|Delinquency on commercial mortgages owned by U.S. financial institutions or held in securitizations is at the highest level since 2001. During just the past year, commercial mortgage delinquency has more than doubled.
Delinquency of at least 90 days on commercial mortgages owned by banks and thrifts rose to 2.28 percent in the first quarter, the Mortgage Bankers Association reported today. Late payments rose from 1.62 percent in the fourth quarter and were more than double the 1.01 percent a year earlier.
Late payments on loans owned by banks were higher than for any other investor group. Even more significant was that the 2.28 percent rate was based on 90-day delinquency -- which is always lower than the 60- or 30-day rate.
Loans held in commercial mortgage-backed securities had a 30-day delinquency level of 1.85 percent, rising from the fourth quarter's 1.17 percent and the first-quarter 2008's 0.48 percent.
At Fannie Mae, multifamily delinquency of at least 60 days was 0.34 percent at the end of the first quarter, higher than 0.30 percent at the end of the prior period and 0.09 percent a year earlier.

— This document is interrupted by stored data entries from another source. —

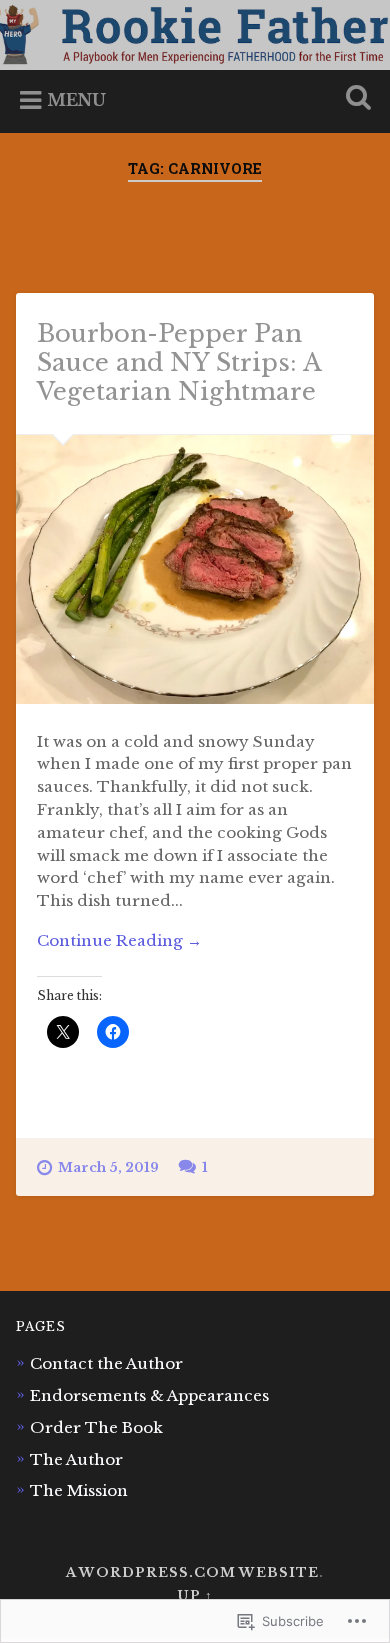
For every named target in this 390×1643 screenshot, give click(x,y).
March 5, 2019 (108, 1167)
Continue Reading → (119, 940)
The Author (76, 1459)
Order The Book (96, 1427)
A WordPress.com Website (192, 1572)
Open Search (355, 99)
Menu (76, 100)
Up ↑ (195, 1595)
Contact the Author (106, 1363)
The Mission (79, 1490)
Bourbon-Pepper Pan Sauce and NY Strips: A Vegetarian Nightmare (179, 362)
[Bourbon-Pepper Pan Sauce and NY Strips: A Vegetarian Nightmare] (195, 569)
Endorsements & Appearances (149, 1395)
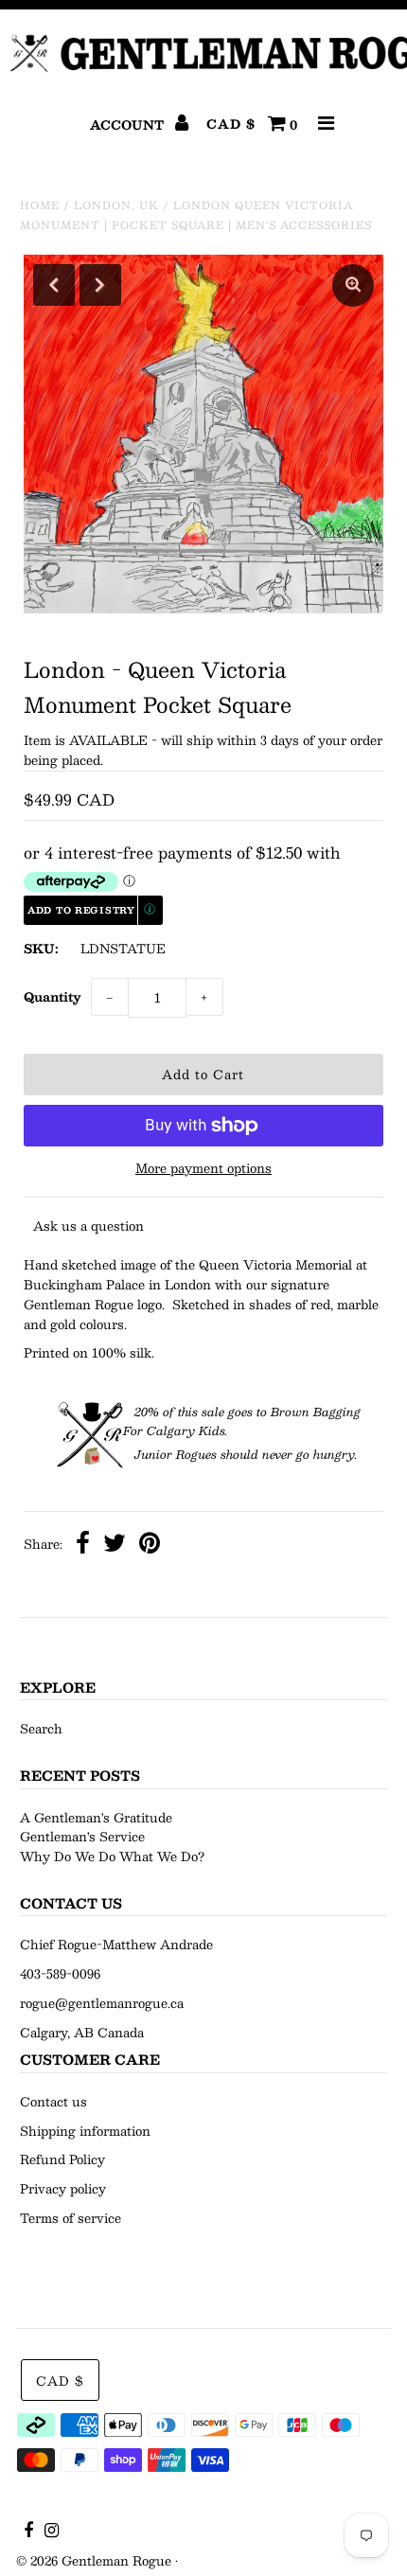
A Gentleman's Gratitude (96, 1817)
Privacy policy (63, 2188)
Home (40, 205)
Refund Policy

"Delinquency rates on commercial and multifamily mortgages held by banks and thrifts, by Fannie Mae and in commercial mortgage-backed securities are all now at levels higher than at any time since the 2001 recession," MBA commercial executive Jamie Woodwell said in the report.
Delinquency of at least three months on multifamily loans owned or managed by Freddie Mac was 0.09 percent on March 31, surging from 0.01 percent on Dec. 31. A year earlier, Freddie's 60-day rate was 0.04 percent. Freddie reported that delinquency rose to 0.10 percent as of April 30.

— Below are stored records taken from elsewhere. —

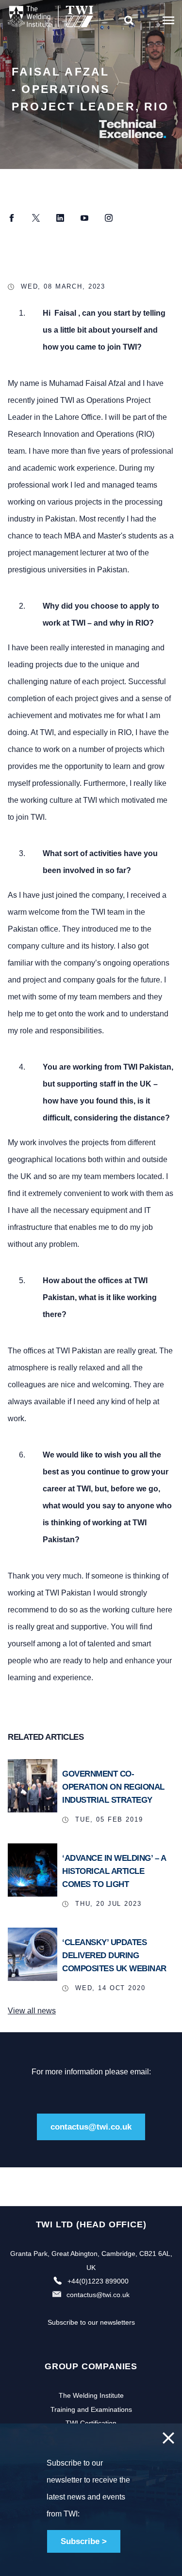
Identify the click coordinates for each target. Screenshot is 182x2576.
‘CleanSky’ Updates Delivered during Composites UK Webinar (114, 1955)
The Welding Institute (91, 2395)
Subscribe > (84, 2541)
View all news (32, 2011)
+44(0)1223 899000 (98, 2281)
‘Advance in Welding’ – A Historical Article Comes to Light (113, 1871)
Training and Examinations (91, 2409)
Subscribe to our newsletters (91, 2322)
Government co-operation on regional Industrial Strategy (113, 1787)
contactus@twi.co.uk (91, 2126)
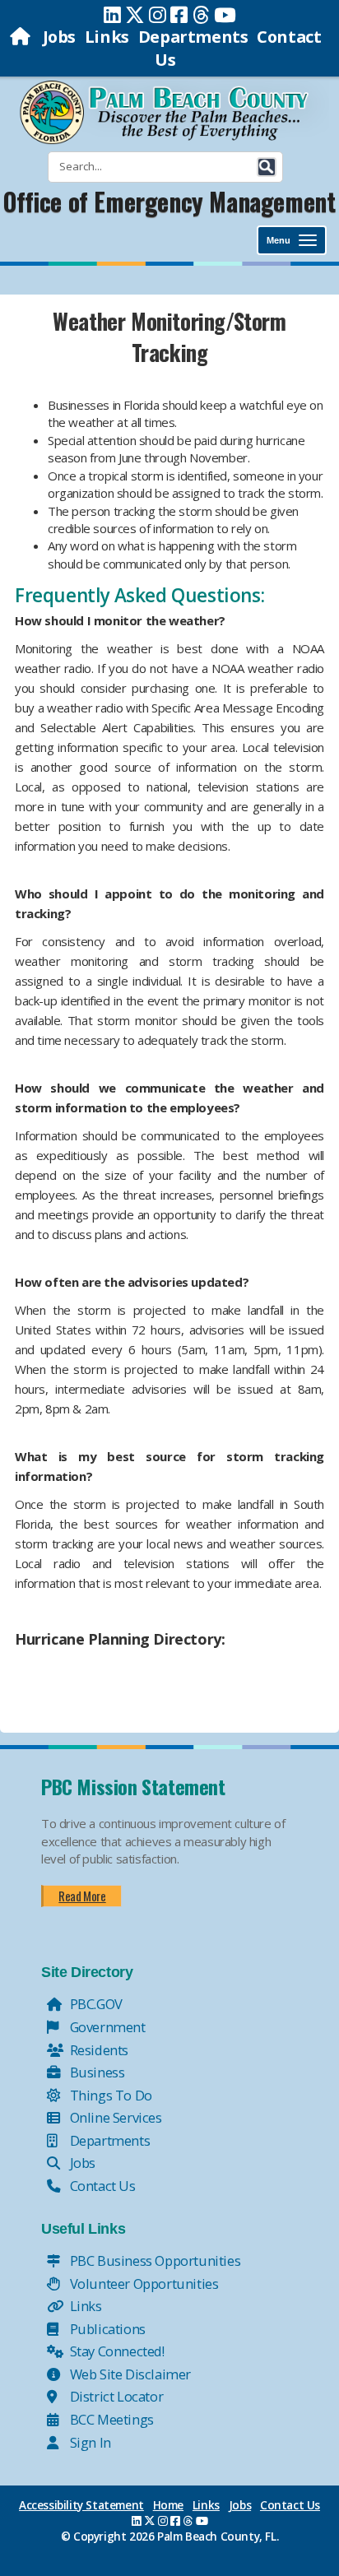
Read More (81, 1896)
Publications (106, 2328)
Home (168, 2505)
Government (106, 2026)
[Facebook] (179, 15)
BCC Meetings (110, 2419)
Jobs (59, 37)
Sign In (89, 2442)
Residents (97, 2049)
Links (107, 37)
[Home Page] (22, 37)
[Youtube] (225, 15)
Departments (193, 37)
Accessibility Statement (81, 2505)
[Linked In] (112, 15)
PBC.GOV (95, 2003)
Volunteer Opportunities (142, 2283)
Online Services (114, 2117)
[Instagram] (157, 15)
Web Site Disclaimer (129, 2374)
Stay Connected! (116, 2351)
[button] (266, 167)
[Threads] (201, 15)
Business (95, 2072)
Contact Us (101, 2185)
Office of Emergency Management (169, 201)
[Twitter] (135, 15)
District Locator (115, 2396)
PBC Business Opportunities (153, 2260)
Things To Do (109, 2095)
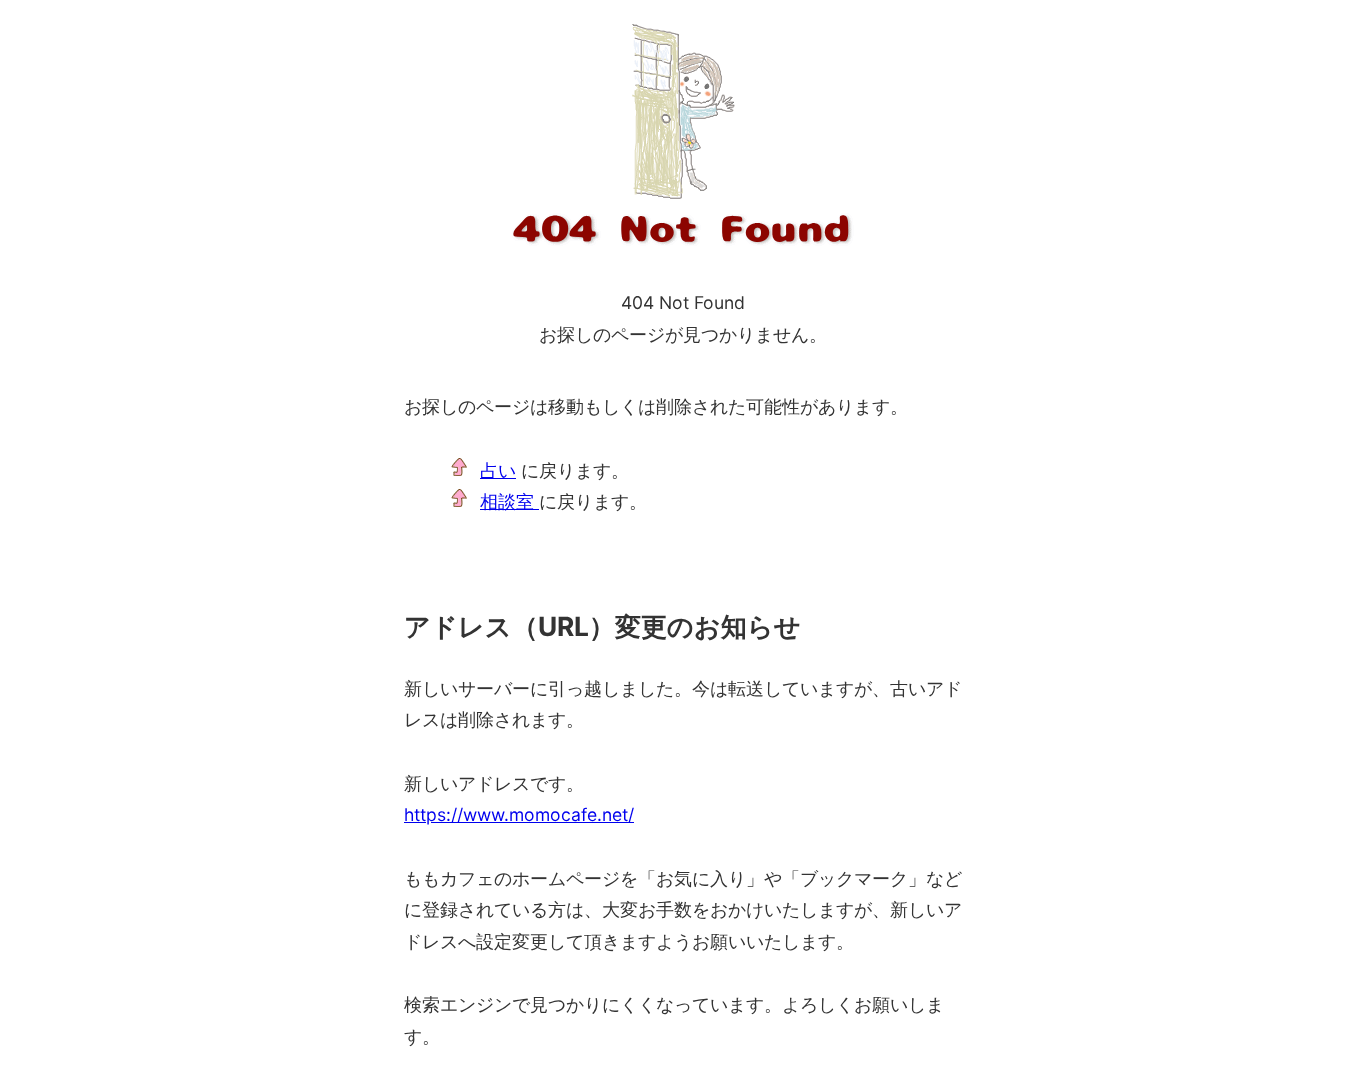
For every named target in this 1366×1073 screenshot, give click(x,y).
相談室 (509, 501)
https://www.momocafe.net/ (519, 814)
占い (498, 470)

On loans owned by life insurance companies, 60-day delinquency was just 0.12 at the end of the first quarter, higher than 0.07 percent three months earlier. Still, life insurers have seen delinquency rise 12-fold from 0.01 percent in the first-quarter 2008.
"First quarter delinquency rates on commercial mortgages held by life insurance companies remained below the 2001 recession levels," Woodwell commented.